Task requirements
The line containing "Decibel outdoor 2026" marks where to begin. Write out that line and every line after it exactly, through the last line below.

Supplied records
┄┄┄┄┄┄┄┄┄┄
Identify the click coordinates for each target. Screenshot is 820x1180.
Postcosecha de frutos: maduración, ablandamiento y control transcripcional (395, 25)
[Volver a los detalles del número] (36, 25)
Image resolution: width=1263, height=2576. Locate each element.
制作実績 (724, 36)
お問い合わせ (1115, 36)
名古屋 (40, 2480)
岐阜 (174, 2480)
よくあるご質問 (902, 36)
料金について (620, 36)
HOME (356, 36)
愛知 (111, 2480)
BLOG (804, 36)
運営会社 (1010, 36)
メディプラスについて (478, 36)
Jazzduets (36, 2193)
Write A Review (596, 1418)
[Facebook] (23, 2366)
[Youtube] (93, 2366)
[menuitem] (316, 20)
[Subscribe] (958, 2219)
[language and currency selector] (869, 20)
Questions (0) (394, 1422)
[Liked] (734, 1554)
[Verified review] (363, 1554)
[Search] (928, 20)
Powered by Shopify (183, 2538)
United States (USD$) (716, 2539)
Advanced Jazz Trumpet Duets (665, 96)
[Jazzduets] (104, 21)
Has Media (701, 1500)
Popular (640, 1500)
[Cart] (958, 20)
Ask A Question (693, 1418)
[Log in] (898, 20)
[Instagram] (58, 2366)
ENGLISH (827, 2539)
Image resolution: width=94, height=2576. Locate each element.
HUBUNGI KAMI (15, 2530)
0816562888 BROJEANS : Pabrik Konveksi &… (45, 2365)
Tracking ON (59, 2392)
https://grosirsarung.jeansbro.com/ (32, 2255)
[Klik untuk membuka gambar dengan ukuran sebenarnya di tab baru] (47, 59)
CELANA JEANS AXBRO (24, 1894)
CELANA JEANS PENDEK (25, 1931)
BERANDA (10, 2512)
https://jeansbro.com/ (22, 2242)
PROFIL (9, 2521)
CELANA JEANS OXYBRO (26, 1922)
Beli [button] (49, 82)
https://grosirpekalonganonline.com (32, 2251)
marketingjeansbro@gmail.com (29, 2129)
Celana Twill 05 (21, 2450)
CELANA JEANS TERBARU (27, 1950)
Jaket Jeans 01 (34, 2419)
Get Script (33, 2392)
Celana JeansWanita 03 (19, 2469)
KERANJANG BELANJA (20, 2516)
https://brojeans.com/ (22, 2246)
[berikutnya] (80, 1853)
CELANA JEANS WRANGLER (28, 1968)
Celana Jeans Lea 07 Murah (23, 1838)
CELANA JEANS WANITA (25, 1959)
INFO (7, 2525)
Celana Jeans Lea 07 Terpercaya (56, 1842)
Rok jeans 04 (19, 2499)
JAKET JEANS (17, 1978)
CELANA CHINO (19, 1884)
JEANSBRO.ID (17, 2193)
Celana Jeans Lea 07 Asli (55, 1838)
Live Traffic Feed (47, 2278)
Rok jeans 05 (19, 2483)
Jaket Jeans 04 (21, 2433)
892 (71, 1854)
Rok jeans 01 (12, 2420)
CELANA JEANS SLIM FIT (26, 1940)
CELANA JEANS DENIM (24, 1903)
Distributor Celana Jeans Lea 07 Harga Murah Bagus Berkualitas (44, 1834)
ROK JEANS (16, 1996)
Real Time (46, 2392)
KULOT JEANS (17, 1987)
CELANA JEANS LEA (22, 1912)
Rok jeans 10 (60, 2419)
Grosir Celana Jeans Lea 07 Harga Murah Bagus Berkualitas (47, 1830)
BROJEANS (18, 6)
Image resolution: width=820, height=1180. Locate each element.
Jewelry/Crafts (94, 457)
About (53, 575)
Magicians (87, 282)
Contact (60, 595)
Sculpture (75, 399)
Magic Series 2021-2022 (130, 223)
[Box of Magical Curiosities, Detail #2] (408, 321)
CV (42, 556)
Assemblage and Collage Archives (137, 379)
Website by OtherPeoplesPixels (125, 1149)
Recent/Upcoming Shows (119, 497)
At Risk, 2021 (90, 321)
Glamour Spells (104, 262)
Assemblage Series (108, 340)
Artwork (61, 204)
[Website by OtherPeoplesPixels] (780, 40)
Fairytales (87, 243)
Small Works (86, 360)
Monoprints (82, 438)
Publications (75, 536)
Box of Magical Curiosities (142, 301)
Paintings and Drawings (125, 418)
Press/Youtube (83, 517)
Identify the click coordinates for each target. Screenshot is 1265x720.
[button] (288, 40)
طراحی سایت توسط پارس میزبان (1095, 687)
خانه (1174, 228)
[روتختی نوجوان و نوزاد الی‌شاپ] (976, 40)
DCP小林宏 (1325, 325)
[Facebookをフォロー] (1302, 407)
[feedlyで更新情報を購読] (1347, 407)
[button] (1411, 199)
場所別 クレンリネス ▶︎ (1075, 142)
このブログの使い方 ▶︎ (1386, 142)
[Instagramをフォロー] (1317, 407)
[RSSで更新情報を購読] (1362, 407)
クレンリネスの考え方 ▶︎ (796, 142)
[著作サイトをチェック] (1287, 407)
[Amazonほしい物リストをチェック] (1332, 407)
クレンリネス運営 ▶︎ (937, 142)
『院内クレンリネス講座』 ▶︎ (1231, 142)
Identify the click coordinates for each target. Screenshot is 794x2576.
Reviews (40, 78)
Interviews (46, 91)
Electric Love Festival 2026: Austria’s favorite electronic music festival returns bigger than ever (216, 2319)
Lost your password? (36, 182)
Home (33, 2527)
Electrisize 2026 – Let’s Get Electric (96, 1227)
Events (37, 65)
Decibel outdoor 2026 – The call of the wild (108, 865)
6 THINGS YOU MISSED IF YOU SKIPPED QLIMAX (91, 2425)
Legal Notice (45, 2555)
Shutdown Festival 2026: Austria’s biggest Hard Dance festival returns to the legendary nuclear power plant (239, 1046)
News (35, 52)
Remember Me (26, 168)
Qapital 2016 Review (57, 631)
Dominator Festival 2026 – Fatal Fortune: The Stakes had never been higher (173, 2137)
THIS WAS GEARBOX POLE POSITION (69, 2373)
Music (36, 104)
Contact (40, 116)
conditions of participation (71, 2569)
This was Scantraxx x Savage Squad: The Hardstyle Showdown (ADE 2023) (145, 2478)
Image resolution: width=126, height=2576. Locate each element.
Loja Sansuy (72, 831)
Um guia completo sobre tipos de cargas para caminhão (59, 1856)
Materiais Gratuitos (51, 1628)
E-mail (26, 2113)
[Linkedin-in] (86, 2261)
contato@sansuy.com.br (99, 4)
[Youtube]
┄┄┄┄┄┄┄┄┄┄
Written answer
Decibel outdoor 2026 – The call of the wild (108, 865)
6 THINGS YOU MISSED IF YOU SKIPPED QLIMAX (91, 2425)
Legal Notice (45, 2555)
Shutdown Festival 2026: Austria’s biggest Hard Dance festival returns to the legendary nuclear power plant (239, 1046)
News (35, 52)
Remember Me (26, 168)
Qapital 2016 Review (57, 631)
Dominator Festival 2026 – Fatal Fortune: The Stakes had never been higher (173, 2137)
THIS WAS GEARBOX POLE POSITION (69, 2373)
Music (36, 104)
Contact (40, 116)
conditions of participation (71, 2569)
This was Scantraxx x Savage Squad: The Hardstyle Showdown (ADE 2023) (145, 2478)
Image resolution: width=126, height=2576. Locate each element.
Loja Sansuy (72, 831)
Um guia completo sobre tipos de cargas para caminhão (59, 1856)
Materiais Gratuitos (51, 1628)
E-mail (26, 2113)
[Linkedin-in] (86, 2261)
contato@sansuy.com.br (99, 4)
[Youtube]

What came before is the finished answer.